# Wiring Diagram - Extra eyes please!!



## Travdude (May 11, 2009)

Hey illuminateddan, I am no expert, but can you help me understand your diagram a little..

What is SAFETY & SAFETY 1?

What is the METER RELAY?

Can you describe your CHARGE SWITCH?

What BMS are you using?


----------



## Electric Car-Nut (Jul 5, 2009)

Illuminateddan, The details you have shown seem reasonable to me, Except, the wires from the pack to the voltmeter and from the shunt to the ammeter are only protected by two fuses. There are four wires, four fuses are needed, one for each WIRE, not one for each meter...

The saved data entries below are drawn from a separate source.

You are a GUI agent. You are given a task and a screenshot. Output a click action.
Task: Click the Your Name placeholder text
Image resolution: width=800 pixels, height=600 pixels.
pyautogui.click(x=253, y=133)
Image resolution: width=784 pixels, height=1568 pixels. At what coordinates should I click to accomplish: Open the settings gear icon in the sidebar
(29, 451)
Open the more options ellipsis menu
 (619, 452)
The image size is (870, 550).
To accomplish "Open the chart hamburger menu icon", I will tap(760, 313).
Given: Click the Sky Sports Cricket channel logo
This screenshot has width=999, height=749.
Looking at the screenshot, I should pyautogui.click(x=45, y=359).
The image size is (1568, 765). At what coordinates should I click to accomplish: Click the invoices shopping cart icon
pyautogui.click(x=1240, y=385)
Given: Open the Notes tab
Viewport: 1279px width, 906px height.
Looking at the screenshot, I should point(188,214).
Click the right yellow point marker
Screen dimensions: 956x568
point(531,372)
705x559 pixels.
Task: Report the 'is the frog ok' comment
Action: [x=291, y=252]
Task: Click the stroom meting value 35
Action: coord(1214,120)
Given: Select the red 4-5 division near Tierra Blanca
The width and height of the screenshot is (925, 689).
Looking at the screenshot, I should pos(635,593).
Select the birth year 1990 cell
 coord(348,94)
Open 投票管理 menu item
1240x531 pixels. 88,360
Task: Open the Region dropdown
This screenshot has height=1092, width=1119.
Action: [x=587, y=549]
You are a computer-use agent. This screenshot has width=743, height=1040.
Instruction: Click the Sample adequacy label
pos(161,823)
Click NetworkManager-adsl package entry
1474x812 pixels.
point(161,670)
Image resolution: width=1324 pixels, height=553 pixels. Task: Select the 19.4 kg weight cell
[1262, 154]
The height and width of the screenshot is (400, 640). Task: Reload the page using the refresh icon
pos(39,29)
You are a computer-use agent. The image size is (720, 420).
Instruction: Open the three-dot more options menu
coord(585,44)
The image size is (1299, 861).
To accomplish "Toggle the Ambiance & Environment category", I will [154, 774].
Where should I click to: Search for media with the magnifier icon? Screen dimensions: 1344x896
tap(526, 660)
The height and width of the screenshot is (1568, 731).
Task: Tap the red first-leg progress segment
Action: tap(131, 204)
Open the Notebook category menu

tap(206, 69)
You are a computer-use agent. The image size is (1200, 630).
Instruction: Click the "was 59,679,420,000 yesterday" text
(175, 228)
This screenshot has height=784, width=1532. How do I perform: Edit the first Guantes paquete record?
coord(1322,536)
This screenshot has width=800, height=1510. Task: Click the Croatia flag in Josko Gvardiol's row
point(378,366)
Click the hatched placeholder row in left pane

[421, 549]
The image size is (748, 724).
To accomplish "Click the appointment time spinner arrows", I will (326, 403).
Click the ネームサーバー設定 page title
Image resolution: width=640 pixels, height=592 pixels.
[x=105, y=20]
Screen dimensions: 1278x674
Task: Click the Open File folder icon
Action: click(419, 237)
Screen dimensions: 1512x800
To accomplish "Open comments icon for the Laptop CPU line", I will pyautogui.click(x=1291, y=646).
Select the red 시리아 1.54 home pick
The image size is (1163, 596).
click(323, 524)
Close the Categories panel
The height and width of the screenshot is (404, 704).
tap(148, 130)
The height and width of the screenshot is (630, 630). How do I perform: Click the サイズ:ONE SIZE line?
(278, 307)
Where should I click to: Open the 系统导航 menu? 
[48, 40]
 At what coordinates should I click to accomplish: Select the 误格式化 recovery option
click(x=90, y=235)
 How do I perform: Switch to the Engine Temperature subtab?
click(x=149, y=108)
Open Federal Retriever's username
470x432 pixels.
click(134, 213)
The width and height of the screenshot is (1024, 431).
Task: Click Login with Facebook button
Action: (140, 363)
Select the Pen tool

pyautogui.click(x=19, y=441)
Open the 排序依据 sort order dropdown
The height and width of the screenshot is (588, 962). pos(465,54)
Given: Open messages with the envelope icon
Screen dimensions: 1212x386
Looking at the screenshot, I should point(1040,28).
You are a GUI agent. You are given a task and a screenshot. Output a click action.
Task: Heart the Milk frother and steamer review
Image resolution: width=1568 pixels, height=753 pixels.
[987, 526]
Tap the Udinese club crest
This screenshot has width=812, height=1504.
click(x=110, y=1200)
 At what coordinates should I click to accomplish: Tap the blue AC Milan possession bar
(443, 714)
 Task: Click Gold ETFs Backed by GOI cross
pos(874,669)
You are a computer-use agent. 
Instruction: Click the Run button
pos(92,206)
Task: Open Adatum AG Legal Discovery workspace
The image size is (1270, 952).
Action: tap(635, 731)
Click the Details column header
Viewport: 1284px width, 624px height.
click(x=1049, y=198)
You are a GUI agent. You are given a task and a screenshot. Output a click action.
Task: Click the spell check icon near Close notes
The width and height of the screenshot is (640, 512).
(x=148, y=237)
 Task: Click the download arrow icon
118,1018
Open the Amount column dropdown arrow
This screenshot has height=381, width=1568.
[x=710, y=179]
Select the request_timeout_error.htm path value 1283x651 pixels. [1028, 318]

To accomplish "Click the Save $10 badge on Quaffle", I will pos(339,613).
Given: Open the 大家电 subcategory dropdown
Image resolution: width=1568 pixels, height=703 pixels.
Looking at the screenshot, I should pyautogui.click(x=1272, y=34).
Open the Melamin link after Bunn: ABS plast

You of course are far from complete, so as you determine where additional wiring will be connected I will be happy to check them out for you too.


----------



## illuminateddan (Dec 19, 2009)

Travdude said:


> Hey illuminateddan, I am no expert, but can you help me understand your diagram a little..
> 
> What is SAFETY & SAFETY 1?
> 
> ...


Hey Travdude,

in answer to your questions to my slightly esoteric naming system....
Safety 1&2 are the little red buttons, one on the dash and one by the controller/motor.

Meter relay is the relay used to switch on the meters (left side of the diagram) and is operated when the keyswitch is turned.

Charge switch is a dpdt microswitch located in the charging socket. The idea is that when the mains is not plugged into the car, contactor 1 & 2 are controlled via the zilla (and all safety switches)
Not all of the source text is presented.